Provided data
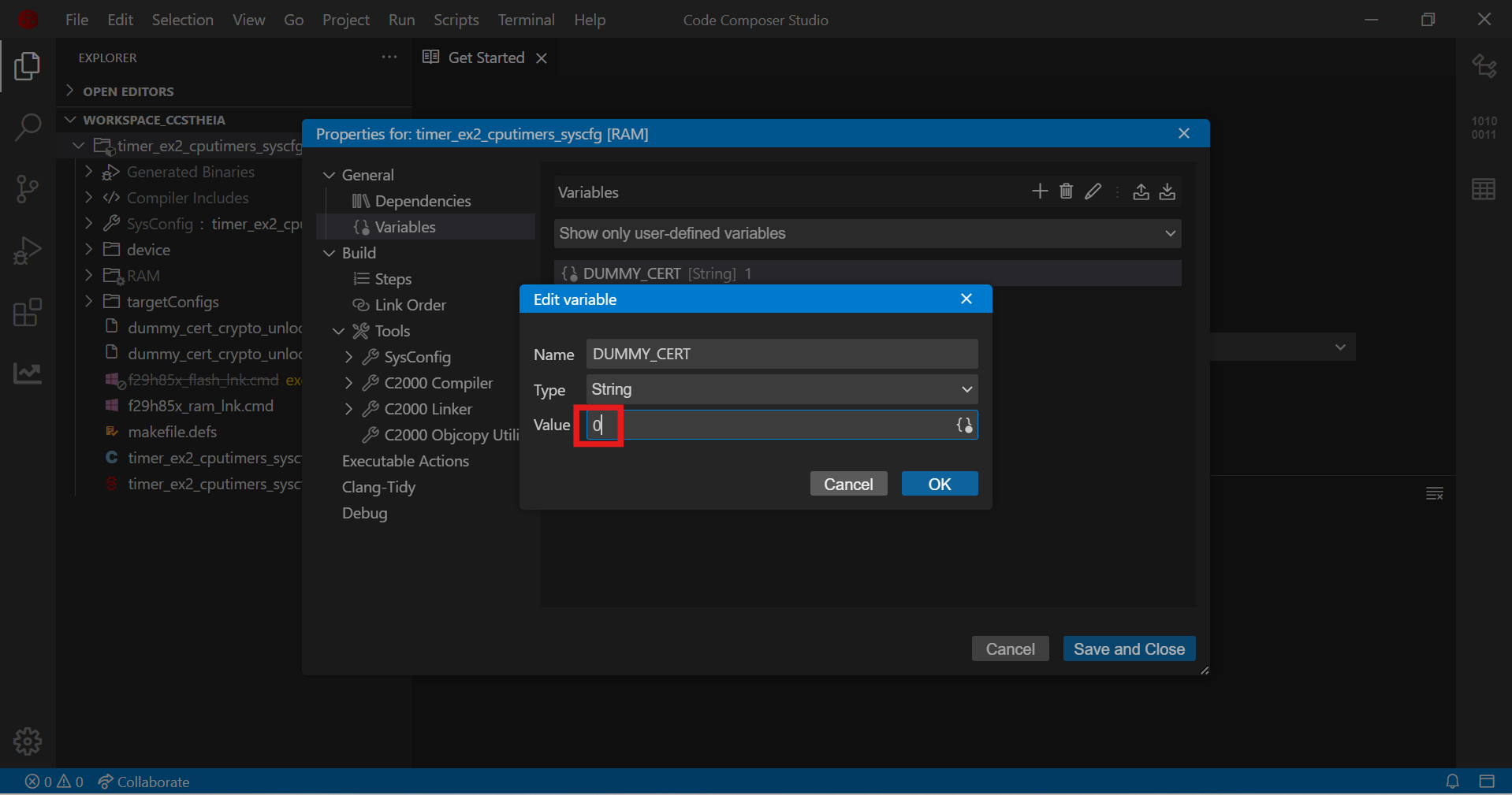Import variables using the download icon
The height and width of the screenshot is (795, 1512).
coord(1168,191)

---

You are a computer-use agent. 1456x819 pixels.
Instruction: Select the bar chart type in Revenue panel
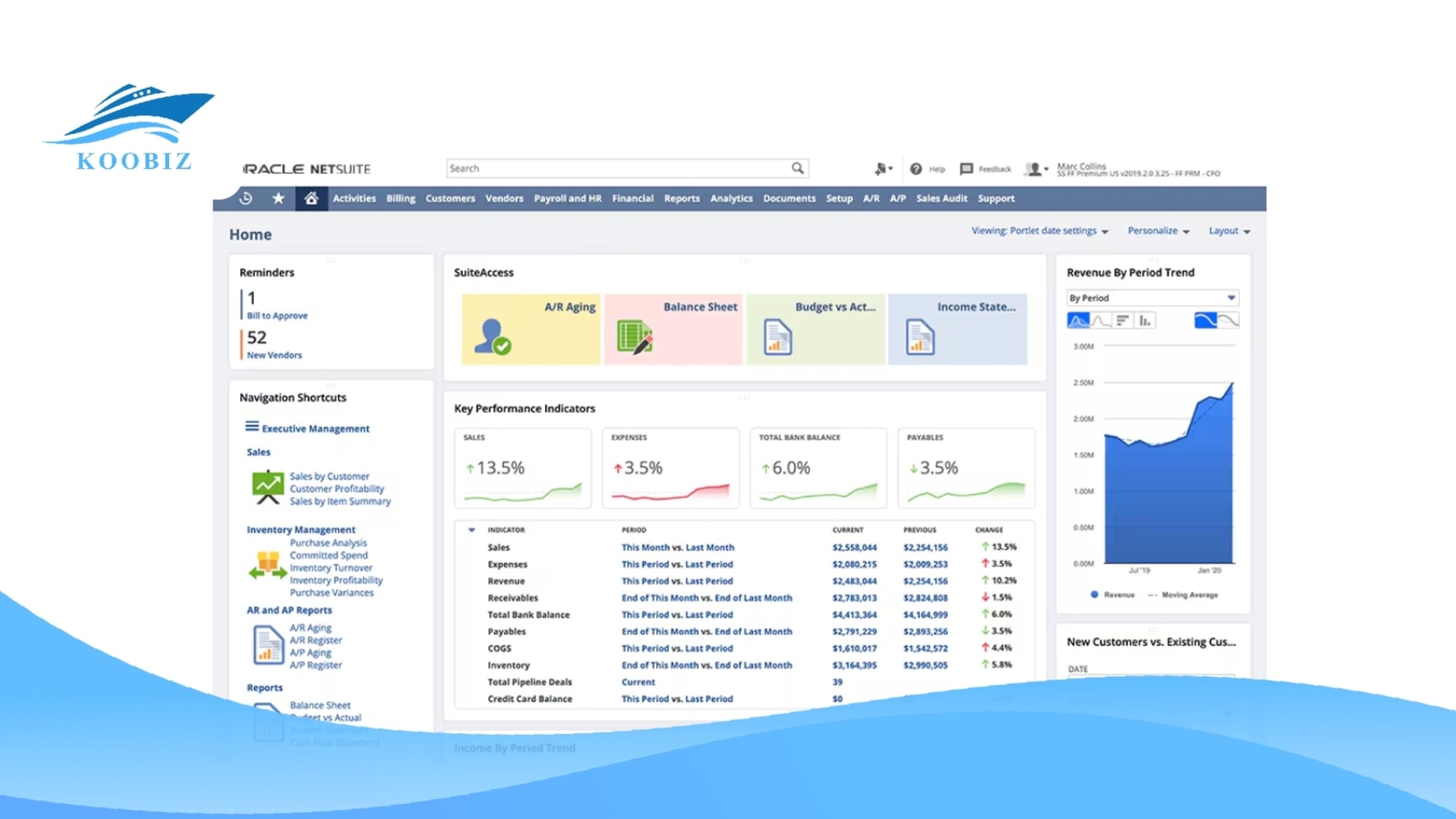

What the task asks
Above this task is a listing. Restate, word for word and with nothing added, the lines from the one with "You are a computer-use" through the one with "Instruction: Select the".

Output for this exercise
You are a computer-use agent. 1456x819 pixels.
Instruction: Select the bar chart type in Revenue panel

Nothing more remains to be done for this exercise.